Infobel is a Brussels, Belgium-based online international telephone directory. Launched in 1995 by Kapitol SA, Infobel was the first online telephone directory. As of 2014, Infobel had a database that contained over 140 million telephone numbers.

History
The root for what would later become Infobel began when Marc Wahba pitched the idea to create a CD-ROM-based telephone directory of Belgian telephone numbers to Belgacom. In early 1995 Belgacom ended the project and Wahba went to stay with his brother, Alain Wahba. Alain owned Kapitol Trading, a small import-export business that dealt with Belgian and American goods, with Michaël Wellner. The Wahbas decided to finish the telephone directory project and begin marketing and selling it through Kapitol Trading. Kapitol began selling the CD-ROM telephone directory—named Infobel–in April 1995. In response, Belgacom sued Kapitol. The case against Kapitol was dismissed on 19 July 1995.

Building on the success of the CD-ROM telephone directory and the dismissal of Belgacom’s lawsuit, Kapitol launched the Infobel website in late July 1995. Infobel was the first telephone directory website launched on the then-nascent Internet. Within a year, the directory covered over 50 countries.

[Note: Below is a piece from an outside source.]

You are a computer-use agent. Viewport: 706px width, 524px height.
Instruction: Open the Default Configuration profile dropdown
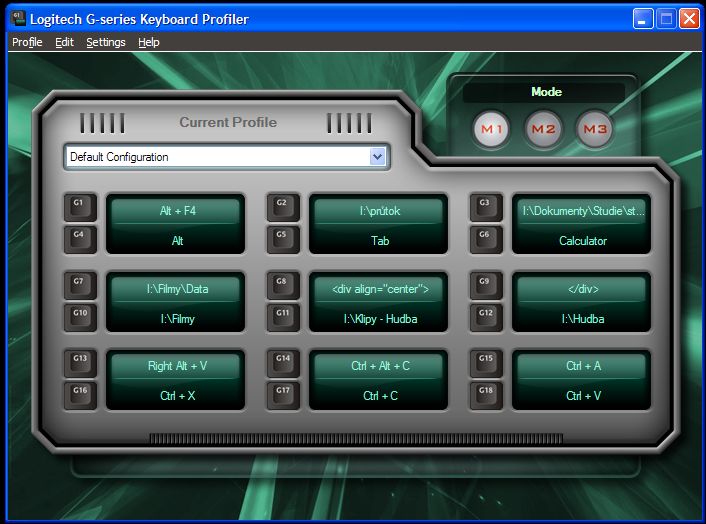click(377, 157)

At launch, the majority of Infobel’s revenue came from advertising.

In 2000, Infobel partnered with Maporama SA, an online cartography company, to add to the Infobel site mapping features for its European telephone listings.

Following the 2001 dot-com bubble, Infobel restructured and pared down its offerings to a more traditional business model.(lesoir2004) Infobel now focused on its database and search engine technology and its main revenue driver was businesses who used the site to ensure to verify the authenticity of foreign customers.
	
Kapitol acquired the Belgian and Dutch activities of Scoot Europe, a subsidiary of Vivendi Universal, in 2002. Late that year, the New York Times reported that the Infobel website had telephone listings for more than 187 countries and was available in six languages.

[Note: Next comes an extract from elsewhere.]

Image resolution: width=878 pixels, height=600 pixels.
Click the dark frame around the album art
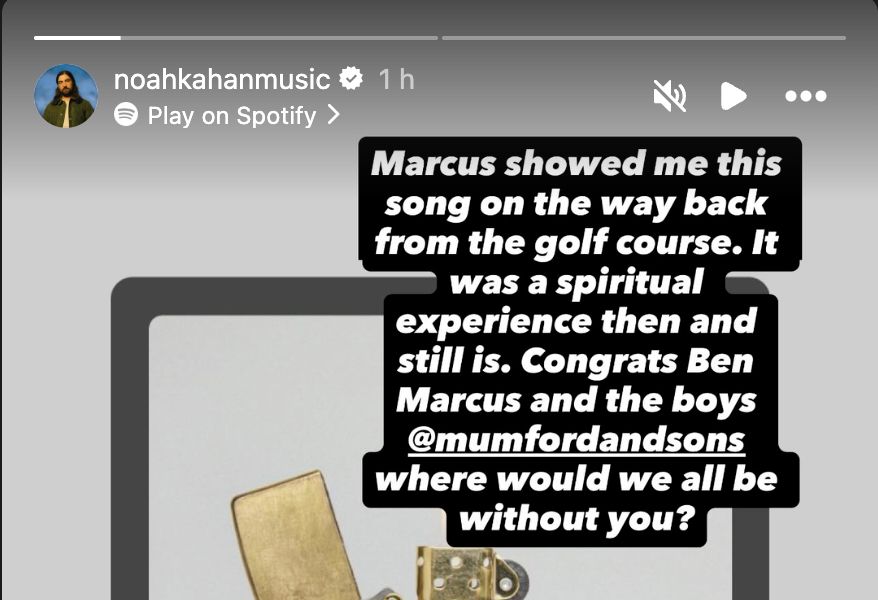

In 2008, Kapitol partnered with Multiplied Media Corporation to incorporate Infobel’s directory data into MMC’s Poynt, an application that allowed users to find local businesses and entertainment.

Kapitol launched the Infobel mobile app in 2012.

Website and business model
Infobel allows users to search telephone directories for businesses and people in countries across North America, South America, Europe, Asia, Africa, Australia and the Pacific, and the Middle East. It also features business listings by category for multiple European countries. The site is available in 17 languages: Dutch, English, French, German, Italian, Danish, Spanish, Portuguese, Polish, Turkish, Bulgarian, Romanian, Hungarian, Russian, Finnish, Swedish and Norwegian.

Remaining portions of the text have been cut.